I arched an eyebrow. “Larry the barn cat? The black one with the white patch on his chest. He was the only one we kept this round.”

My brother’s face bent in confusion. “Who named him? That’s a terrible name for a cat.”

“I believe Olive was in charge on this last litter,” I answered.

“Ahh. That makes more sense. Why’s he at the vet?”

“Poor Larry got snipped,” I said, picking up the stack of invoices and clacking them into a straight line. The moving box on the top hadn’t been taped shut yet, so I pried it open and tucked the papers away, then yanked the tape dispenser across the top with a loud zip.

Ian grimaced. “Poor guy indeed. I hope they give him good drugs afterward.”

“I will be sure to ask the vet for a male-approved painkiller. Lord knows you need them stronger than we do.” I smiled sweetly.
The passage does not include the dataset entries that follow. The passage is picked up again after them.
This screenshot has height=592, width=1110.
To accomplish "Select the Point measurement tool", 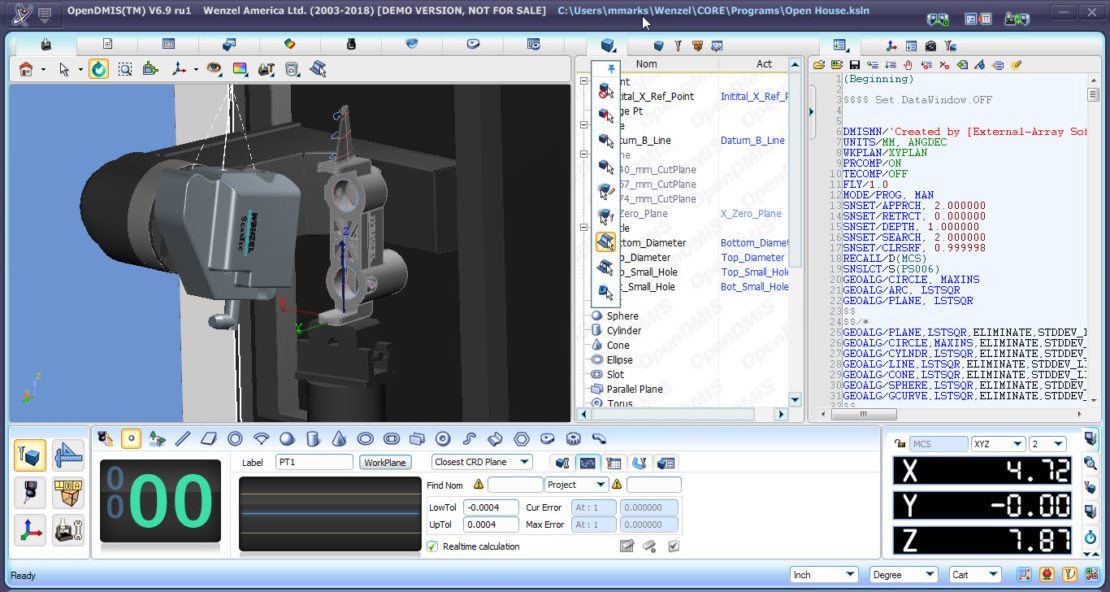I will pos(129,438).
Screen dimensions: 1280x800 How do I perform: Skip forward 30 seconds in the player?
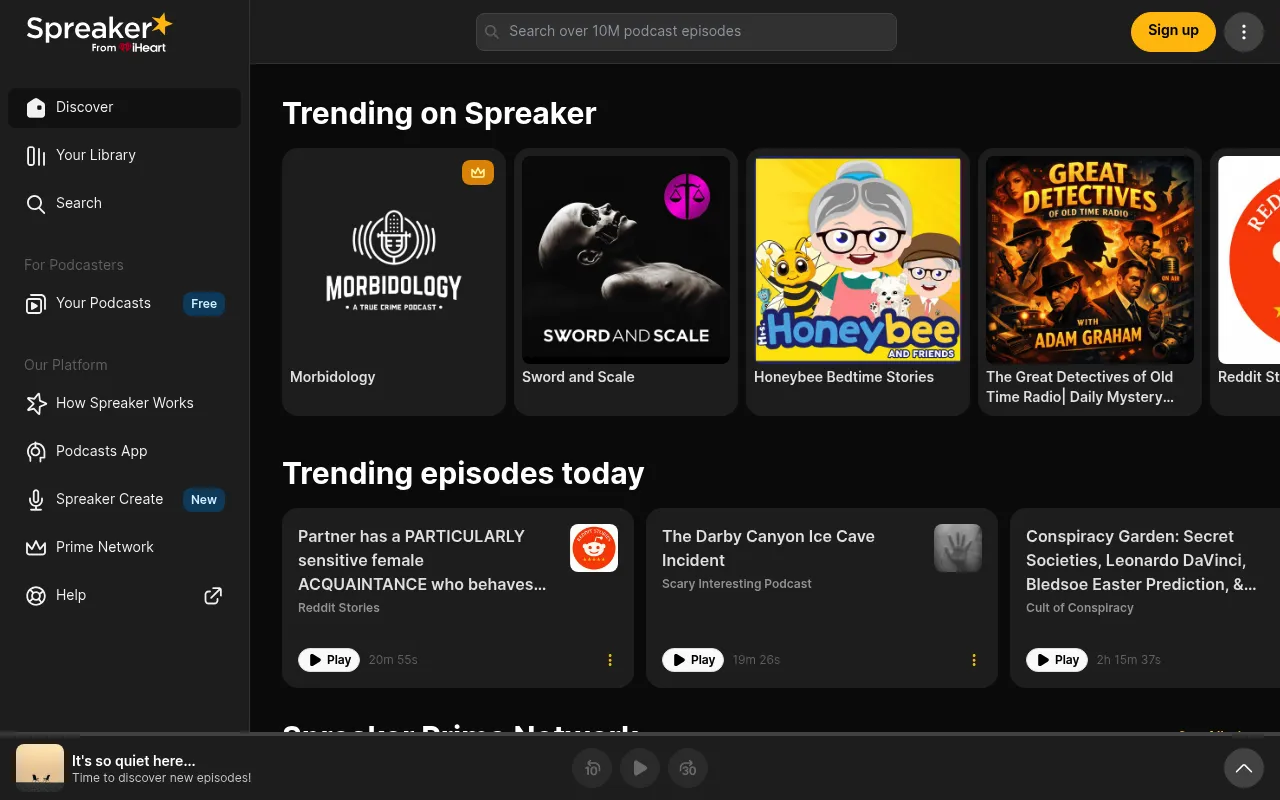(688, 768)
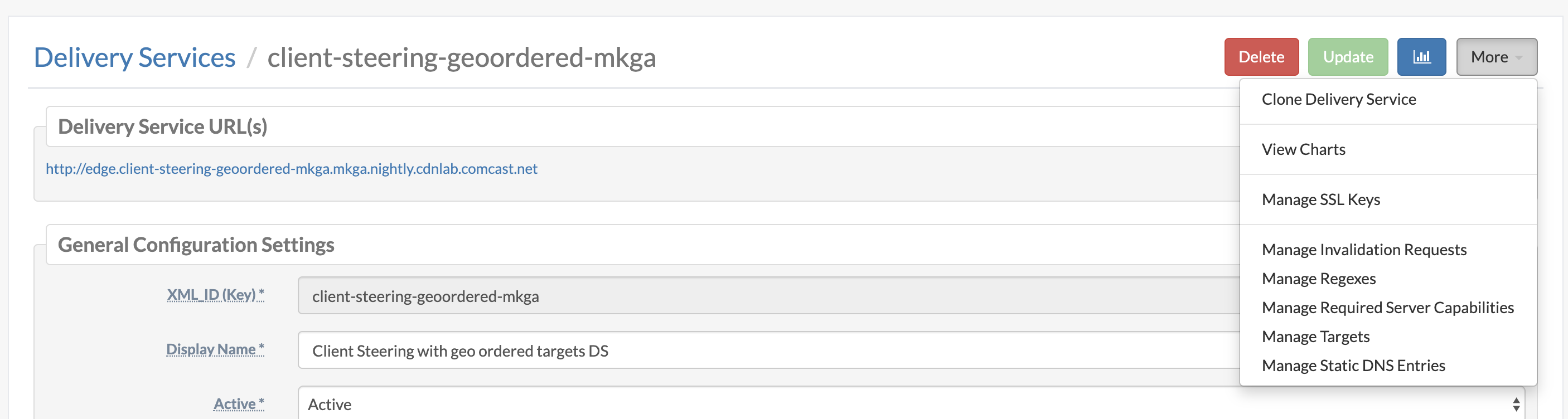This screenshot has height=419, width=1568.
Task: Select Clone Delivery Service
Action: [1338, 99]
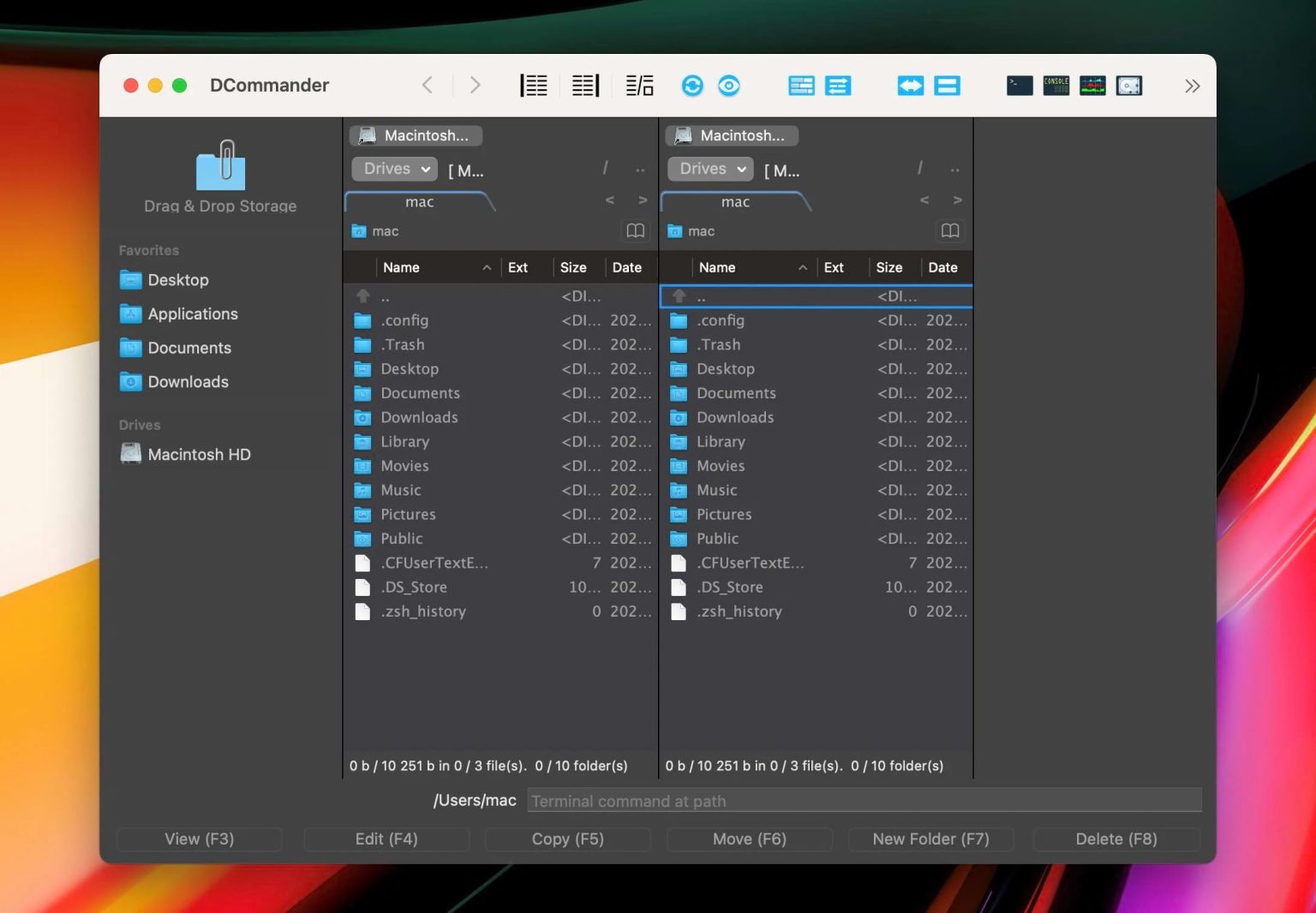This screenshot has height=913, width=1316.
Task: Open the Console tool in the toolbar
Action: point(1056,86)
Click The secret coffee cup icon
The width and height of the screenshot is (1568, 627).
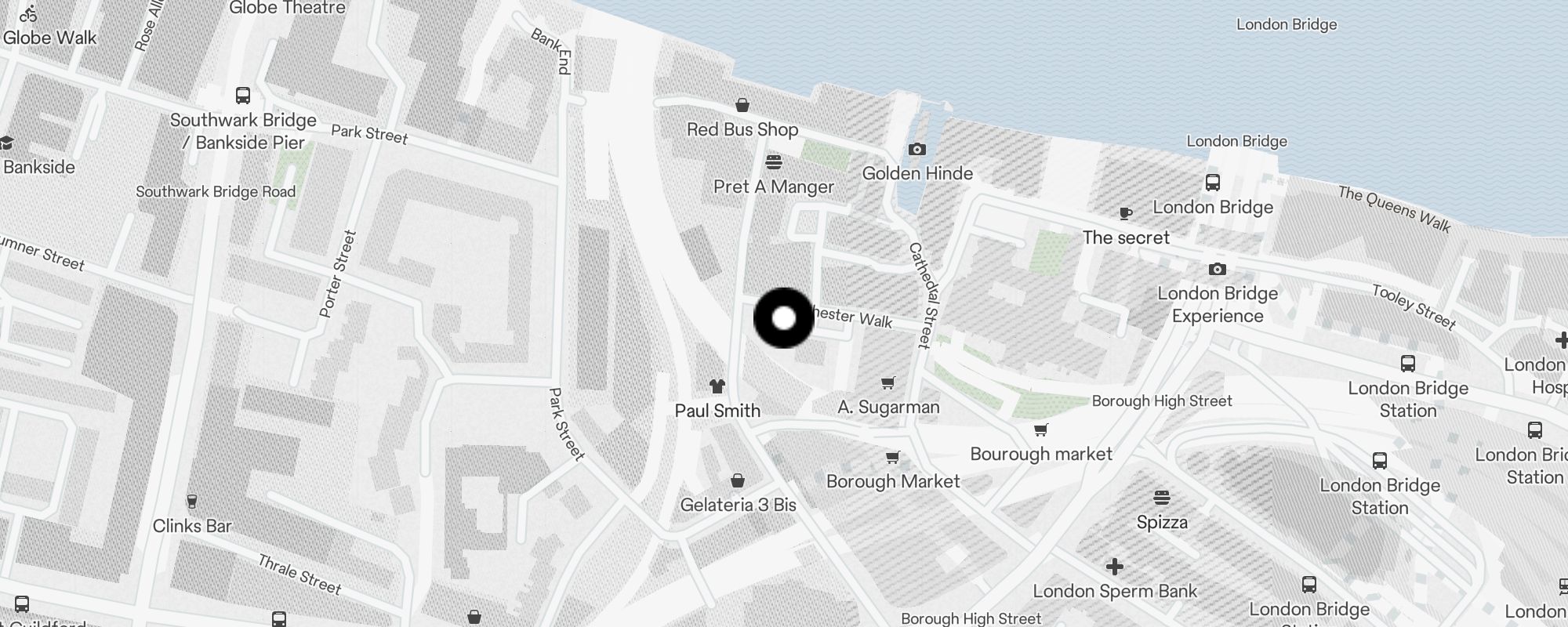coord(1126,213)
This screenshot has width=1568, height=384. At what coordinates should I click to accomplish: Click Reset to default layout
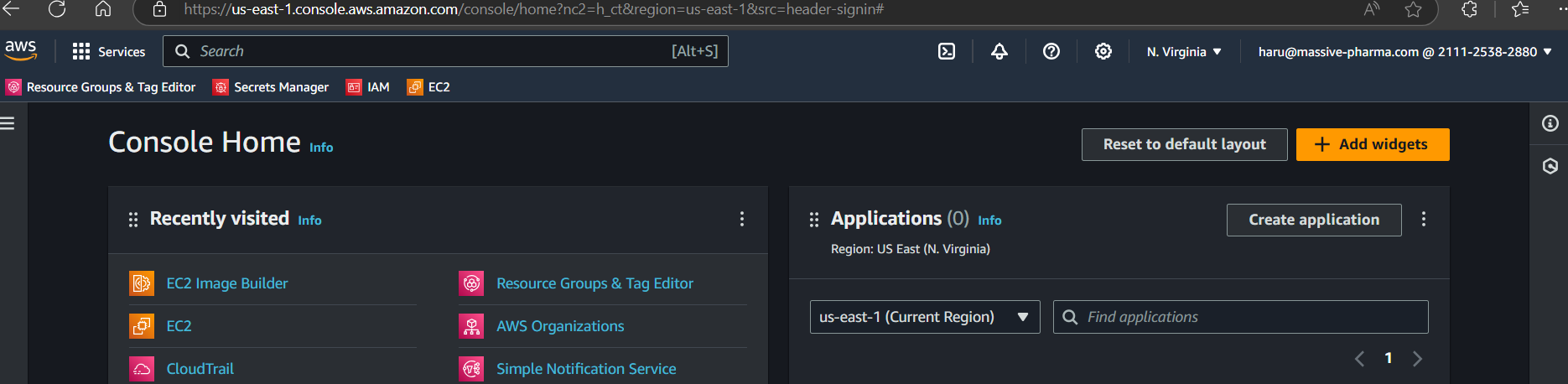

With a dry look, Ian ignored my jibe. “Why isn’t Mom picking him up? I saw her car at the house.”

I sighed and rolled my eyes slightly as I sat back down in my chair. “I think Mom is playing matchmaker. She’s told me seventeen times in the past month how cute the new vet is.”

“Seventeen, huh?” Ian asked.

“Close enough.” The door outside my office pushed open again, and when I heard low voices, I called out, “Boxes are in here, guys.”

One of the younger Wilder Homes employees came in first, tipping his head deferentially. “Poppy.”

I smiled. “Hey, Rob, thanks for moving these for me.”

His cheeks reddened, and Ian snorted quietly. I narrowed my eyes in his direction. Rob glanced behind him and nodded when the person behind him spoke.

All it took was the sound of his voice, and I sucked in a quick, sharp breath at the immediate pounding of my heart.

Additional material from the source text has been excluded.